Change in platelet (PLT) count over time. A 68-year-old man presented with acute coronary syndrome and tirofiban was administered (0 h). Glycoprotein IIb/IIIa receptor antagonist-induced thrombocytopenia (GIT) occurred after 8 h of tirofiban use (8 h), then thrombopoietin (TPO) was administered and tirofiban was withdrawn. TPO was withdrawn at 104 h, and at 176 h inferior wall myocardial infarction (AMI) occurred and cerebral infarction (stroke) occurred at 224 h of GIT. The PLT count peaked at 272 h and declined until measurement was discontinued at 696 h.
The mechanism of GIT remains unclear, but may be associated with an autoimmune reaction (5). According to this theory, a GRPA can alter the configuration of the platelet glycoprotein receptor, thereby creating a new antigenic determinant. This antigen is recognized by serum antibodies, leading to the removal of thrombocytes from the blood circulation. The prognosis for patients with GIT is poor (7). Evaluation of abciximab (c7E3 Fab), a monoclonal antibody that binds to the platelet glycoprotein IIb/IIIa receptor and inhibits platelet aggregation, in the Prevention of Ischemic Complications (EPIC) study (8) showed that patients with GIT have a high risk of mortality, myocardial infarction and revascularization. In the present case, the patient received multiple antithrombotic agents, such as aspirin, clopidogrel, unfractionated heparin and tirofiban prior to thrombocytopenia. After analyzing the case, and considering that the clinical diagnostic criteria of GIT are primarily based on the relationship between the timing of medical administration and thrombocytopenia, a clear conclusion could be made that the patient's thrombocytopenia was induced by tirofiban. Since heparin was administered during the stent implantation procedure, heparin-induced thrombocytopenia could be ruled out. The patient had no past history of heparin contact, and thrombocytopenia developed fairly early and severely, which was not compliant with the typical characteristics of type I or type II HIT (9).
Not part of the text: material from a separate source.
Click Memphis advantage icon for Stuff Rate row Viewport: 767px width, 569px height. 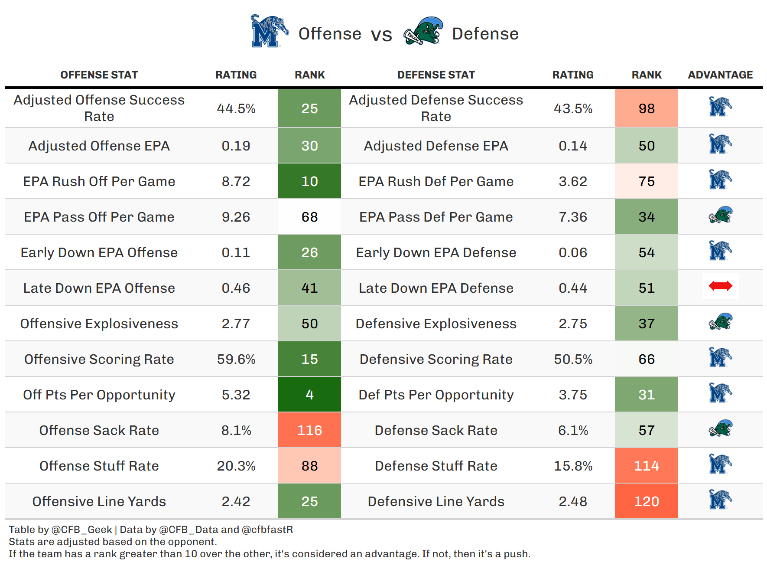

In addition, following the discontinuation of tirofiban, the platelet count reverted to the normal range. During the procedure of revascularization of the right coronary artery, the large dosage of heparin did not trigger thrombocytopenia. Therefore, it is likely that in the present case thrombocytopenia was induced by tirofiban.
TPO is an effective thrombocytopenic medication that may act directly on bone marrow hematopoietic stem cells to specifically raise platelet counts (10). However, the effect of TPO starts slowly; the platelet count starts to rise at 4–9 days, and reaches a peak at 12–16 days after subcutaneous injection (8). Since the patient with GIT in the present study had normal bone marrow function, when the effect of TPO started, the patient theoretically might have already recovered from GIT, and therefore TPO could have promoted a further rise in platelet numbers, thus increasing the possibility of thrombosis. However, when the thrombotic events occurred, the platelet count was relatively low within the normal range. It is difficult to determine whether the thrombotic events were drug-related, but the use of TPO may have been an important contributing factor.
In summary, from this case, the conclusion can be drawn that administration of tirofiban should be conducted under careful clinical monitoring in order to detect GIT as early as possible. GIT usually develops within 24 h after tirofiban administration, and the platelet count resumes to a normal range 1–6 days after discontinuation of tirofiban (11). In the present case, it was critically important to discontinue tirofiban once GIT was detected. Moreover, in view of the possible thrombotic risk of TPO application, it should be cautiously used in the treatment of GIT.